Reba is approached by teenager Brett, to help him find his girlfriend Ellie; who he fears will be taken advantage of by Aaron. Reba agrees and takes Brett out onto the lake in her boat with Jonas and Walt. As they stop to hunt elk, a crocodile attacks the boat and knocks the group into the water. Walt is devoured, but the others escape to shore and are stranded in the woods. After hours, Ellie and Aaron search for the missing Charlie, leaving Tara by the lake where she is killed by a crocodile. Ellie and Aaron return to find her missing, so they decide to try and get help. They discover Charlie's corpse, then find Brett's jacket. Ellie decides to search for Brett, upsetting Aaron; who walks the other way, only to be attacked by a crocodile.

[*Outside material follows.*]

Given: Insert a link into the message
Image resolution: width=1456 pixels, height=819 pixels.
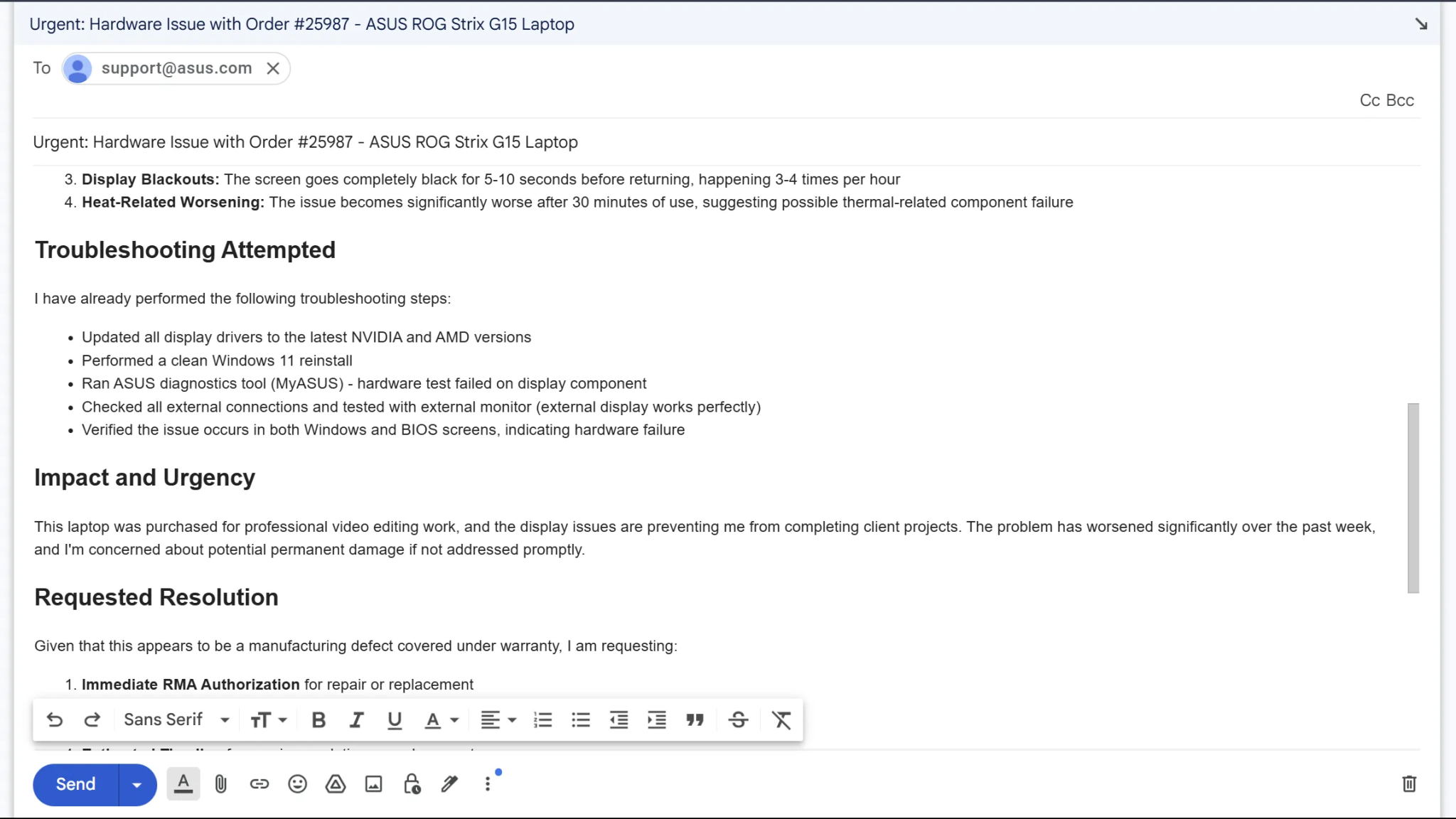Looking at the screenshot, I should (259, 783).
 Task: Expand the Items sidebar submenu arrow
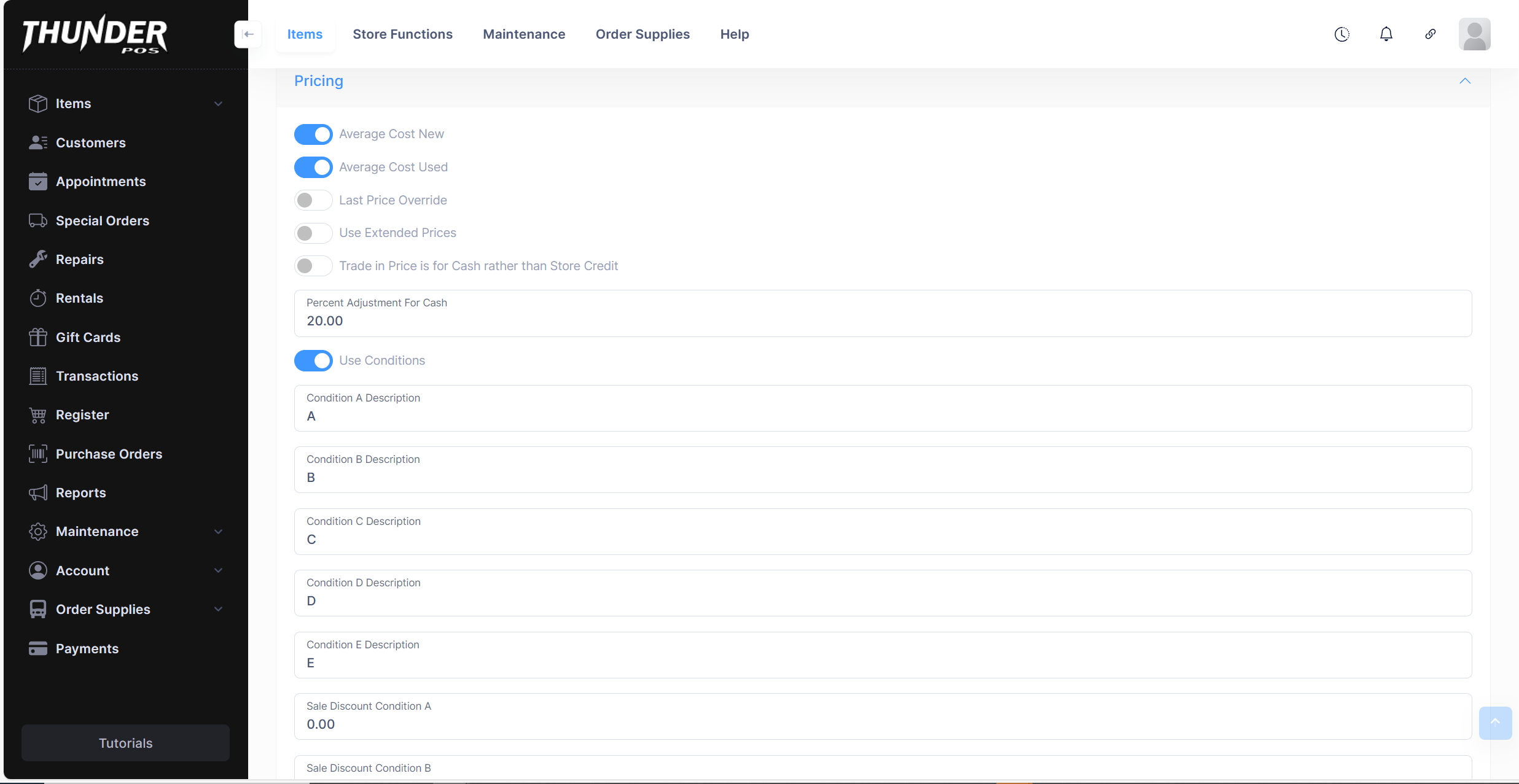tap(218, 104)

After searching the lake, Nathan and Tony arrive at Sadie's house and join Susan, Connor and Vica. They decide to try and escape from the house to go to a hospital, but as they do so, Vica and Tony are devoured, and the car is submerged in the lake. Nathan, Susan and Connor take shelter in the house. Meanwhile, Brett, Reba and Jonas manage to shoot a crocodile dead, but another crocodile arrives and decapitates Jonas before attacking Reba; who manages to escape. Desperate, Reba wants to get to safety, but Brett doesn't want to give up his search, forcing Reba to knock him out and travel to Sadie's house on her boat and meet with Nathan, Susan, and Connor. Determined to find Ellie, Brett uses a gun to prevent the others from stopping him and escapes to Reba's boat to find her. He finds Ellie, but a crocodile kills him.

Reba kills a crocodile that breaks into the house, then leaves with Nathan, Susan, and Connor. Ellie joins them and they make it to the town. The group break into the supermarket to call for help, setting off the alarm, but the store's phone is broken. Their actions attract Dimitri, but he is swiftly devoured as a group of crocodiles enter the supermarket. The group is ambushed, but manage to kill most of the crocodiles, but Reba is (seemingly) killed in the process. The only remaining crocodile chases Nathan, Susan, Ellie, and Connor to the gas station, where the group manage to ignite gas with a lighter, causing an explosion that kills the crocodile. An ambulance then comes and helps Nathan, Susan, Ellie and Connor.

Sometime later, Nathan is taking a group of tourists around the lake, telling them of the crocodiles that are believed to be extinct. However, a crocodile hatchling and an adult crocodile are seen swimming in the lake. The crocodile comes lunging at the camera ending the film.

==Reception==
David Nusair of Reelfilm.com called it "...just another needless direct-to-video horror sequel" and gave it 1.5 out of 4 stars. Ken Tucker of Entertainment Weekly gave the film a negative review, calling it "the Syfy channel's latest new junk horror film". He had some praise for Ferguson who "did his job as well as possible under the circumstances" and Butler, but missed the presence of Betty White from the first film.

==Home media==
Lake Placid 3 was released to DVD on October 26, 2010. The DVD is an unrated version and contains scenes of nudity.

== Sequel ==

A sequel titled Lake Placid: The Final Chapter, was released in 2012.